Writing this from Brighton seafront while fireworks explode overhead. The crowd cheers, thousands of lights bloom against the dark sky, and I can’t shake this thought: what if someone’s memory is being erased right now?
Guy Fawkes Night always felt different here. Back home, November 5th was just another date. But standing among strangers watching controlled explosions, feeling the collective rush of celebration, there’s something unsettling about it all.
Everyone remembers the rhyme. Remember, remember the fifth of November. But what if we couldn’t? What if those bursts of light did more than illuminate the sky?
I’ve been wrestling with this idea for months now while working on my next novel. Memory as a weapon. History as something malleable. The way societies choose what to commemorate and what to forget.
Tonight, watching faces lit by fire, I wonder how many personal histories could vanish in plain sight. How many individual stories get lost when we’re all looking up at the same spectacle.
The sea behind me is black glass reflecting orange sparks. The crowd moves like one organism, responding to each explosion with gasps and applause. Beautiful and terrifying at once.
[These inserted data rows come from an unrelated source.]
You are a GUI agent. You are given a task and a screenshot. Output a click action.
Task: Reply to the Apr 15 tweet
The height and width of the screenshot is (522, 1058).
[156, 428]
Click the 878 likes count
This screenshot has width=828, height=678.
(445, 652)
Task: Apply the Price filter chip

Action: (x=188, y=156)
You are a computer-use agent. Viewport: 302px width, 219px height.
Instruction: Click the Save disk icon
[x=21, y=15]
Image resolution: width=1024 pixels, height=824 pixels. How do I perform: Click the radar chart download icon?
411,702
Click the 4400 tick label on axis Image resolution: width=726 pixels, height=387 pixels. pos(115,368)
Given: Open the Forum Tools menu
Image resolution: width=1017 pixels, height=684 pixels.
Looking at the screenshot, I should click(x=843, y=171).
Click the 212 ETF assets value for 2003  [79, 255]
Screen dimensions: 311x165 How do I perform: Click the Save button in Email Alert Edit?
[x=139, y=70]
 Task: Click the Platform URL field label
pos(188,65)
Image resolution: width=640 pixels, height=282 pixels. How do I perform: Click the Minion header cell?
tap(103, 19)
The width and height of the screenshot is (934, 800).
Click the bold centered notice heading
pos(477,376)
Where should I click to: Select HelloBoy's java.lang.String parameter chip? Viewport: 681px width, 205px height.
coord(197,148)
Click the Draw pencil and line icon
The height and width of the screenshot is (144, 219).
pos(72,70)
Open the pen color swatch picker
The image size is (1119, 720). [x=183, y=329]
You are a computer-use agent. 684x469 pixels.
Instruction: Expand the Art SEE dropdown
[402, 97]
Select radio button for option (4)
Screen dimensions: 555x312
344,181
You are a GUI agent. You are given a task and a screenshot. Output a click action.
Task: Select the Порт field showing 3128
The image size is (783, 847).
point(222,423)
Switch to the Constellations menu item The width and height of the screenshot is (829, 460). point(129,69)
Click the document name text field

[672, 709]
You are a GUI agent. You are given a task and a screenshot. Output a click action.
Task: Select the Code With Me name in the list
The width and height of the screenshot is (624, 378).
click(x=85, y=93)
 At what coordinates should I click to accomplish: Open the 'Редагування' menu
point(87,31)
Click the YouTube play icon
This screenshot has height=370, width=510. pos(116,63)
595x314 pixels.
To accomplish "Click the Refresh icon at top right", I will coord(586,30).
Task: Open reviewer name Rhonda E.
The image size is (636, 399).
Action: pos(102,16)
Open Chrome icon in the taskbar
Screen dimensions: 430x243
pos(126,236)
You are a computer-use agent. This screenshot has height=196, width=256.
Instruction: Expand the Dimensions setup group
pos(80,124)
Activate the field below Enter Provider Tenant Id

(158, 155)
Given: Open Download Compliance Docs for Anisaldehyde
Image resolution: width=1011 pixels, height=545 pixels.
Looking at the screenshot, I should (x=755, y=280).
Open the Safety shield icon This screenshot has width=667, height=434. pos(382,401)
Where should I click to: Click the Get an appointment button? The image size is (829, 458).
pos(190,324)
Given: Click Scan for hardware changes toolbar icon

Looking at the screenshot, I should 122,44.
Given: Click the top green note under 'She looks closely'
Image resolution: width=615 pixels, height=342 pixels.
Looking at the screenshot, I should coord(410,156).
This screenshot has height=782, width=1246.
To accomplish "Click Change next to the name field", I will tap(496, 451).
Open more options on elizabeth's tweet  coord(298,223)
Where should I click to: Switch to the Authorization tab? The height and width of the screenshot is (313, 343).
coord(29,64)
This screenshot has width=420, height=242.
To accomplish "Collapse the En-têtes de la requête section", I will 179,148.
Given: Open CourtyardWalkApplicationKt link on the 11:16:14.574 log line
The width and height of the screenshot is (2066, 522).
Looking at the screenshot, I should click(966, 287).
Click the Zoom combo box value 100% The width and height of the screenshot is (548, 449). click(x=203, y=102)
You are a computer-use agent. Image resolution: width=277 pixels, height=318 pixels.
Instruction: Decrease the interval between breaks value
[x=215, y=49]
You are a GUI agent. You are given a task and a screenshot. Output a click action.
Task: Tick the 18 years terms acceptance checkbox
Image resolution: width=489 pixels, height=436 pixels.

This energy, this collective forgetting of everything except the moment… it’s going straight into the manuscript. Sometimes you need to stand in the center of something to understand its power.
The fireworks are ending now. People drift away, already forgetting the exact sequence of colors, the precise moment when the biggest rocket bloomed. Memory fades so easily when we’re not paying attention.
Maybe that’s the real conspiracy. Not what they make us remember, but what we choose to forget.